Here is the background:

We need develop a runas API on JBoss, which accepts a  user name as input:

SubjectSecurity.executeAs(String username,  PrivilegedAction<T>action);

There is no such API on JBoss so we decide to create  it ourselves.

In the method above, we construct a JBoss subject  based on the user name, create a new security context and set it as  current security context, and save the subject in current security  context.

Now comes the problem: on accessing a secure ejb from  the passed in PrivilegedAction object, authorization fails. I specified  role mapping in jboss.xml (see  http://community.jboss.org/wiki/MappingRolesinJBossApplicationServerv5x)  and the role was granted to access the ejb in ejb-jar.xml.

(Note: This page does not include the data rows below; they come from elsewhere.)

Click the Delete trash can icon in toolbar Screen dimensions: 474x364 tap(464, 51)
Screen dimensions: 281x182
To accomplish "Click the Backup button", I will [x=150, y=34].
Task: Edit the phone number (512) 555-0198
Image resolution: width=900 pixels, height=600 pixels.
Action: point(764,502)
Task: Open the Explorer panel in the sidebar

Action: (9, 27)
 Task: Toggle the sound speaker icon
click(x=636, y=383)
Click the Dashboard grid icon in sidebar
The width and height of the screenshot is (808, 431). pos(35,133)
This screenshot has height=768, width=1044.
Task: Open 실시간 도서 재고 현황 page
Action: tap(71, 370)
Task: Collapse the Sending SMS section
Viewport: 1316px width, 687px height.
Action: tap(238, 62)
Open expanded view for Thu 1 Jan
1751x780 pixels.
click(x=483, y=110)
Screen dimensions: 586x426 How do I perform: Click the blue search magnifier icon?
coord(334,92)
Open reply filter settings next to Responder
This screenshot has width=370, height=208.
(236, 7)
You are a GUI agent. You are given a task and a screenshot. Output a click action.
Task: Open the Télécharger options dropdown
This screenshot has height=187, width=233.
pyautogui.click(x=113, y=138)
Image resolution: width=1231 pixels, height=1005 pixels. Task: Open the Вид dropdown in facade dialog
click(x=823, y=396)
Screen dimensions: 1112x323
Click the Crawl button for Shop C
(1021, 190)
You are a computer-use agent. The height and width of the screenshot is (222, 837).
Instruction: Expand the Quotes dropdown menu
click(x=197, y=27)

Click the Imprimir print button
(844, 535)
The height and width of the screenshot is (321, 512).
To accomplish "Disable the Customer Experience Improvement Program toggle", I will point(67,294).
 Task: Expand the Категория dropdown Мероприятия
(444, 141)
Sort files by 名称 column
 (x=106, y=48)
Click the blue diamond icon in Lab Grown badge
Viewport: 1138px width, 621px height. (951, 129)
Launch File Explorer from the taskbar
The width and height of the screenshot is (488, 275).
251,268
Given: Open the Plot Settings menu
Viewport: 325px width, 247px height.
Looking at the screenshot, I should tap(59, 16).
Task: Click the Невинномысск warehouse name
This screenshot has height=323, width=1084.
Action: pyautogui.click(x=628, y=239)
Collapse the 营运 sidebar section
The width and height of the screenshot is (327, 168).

I checked JBoss's source code. On accessing ejb,  before authorization, JBoss will validate current security context  first. The security context is validated like this:

isValid =  validate current security context using current identity trust manager;

if (!isValid) {

   invoke JAAS login(principal from  current security context, credential from current security context);

}

For ejbs, current identity trust manager is always  null because by default the IdentityTrust feature is disabled in  JNDIBasedSecurityManagement. So isValid is false. There is no credential  in current security context, and so JAAS login fails, too.

I have two approaches:

approach 1: implement a custom identity trust module to validate  the security context

approach 2: save the credential in the security context

Approach 2 is simpler. However, as there is no  credential/password from the user's input, I need fetching credential  from identity stores (usually LDAP servers). For some types of LDAP  servers, fetching users' credentials is forbidden.

So approach 1 is the only choice.

Now the problem is the IdentityTrust feature is  disabled by default in JNDIBasedSecurityManagement which is used in ejbs  and it looks to me there is no way to enable it.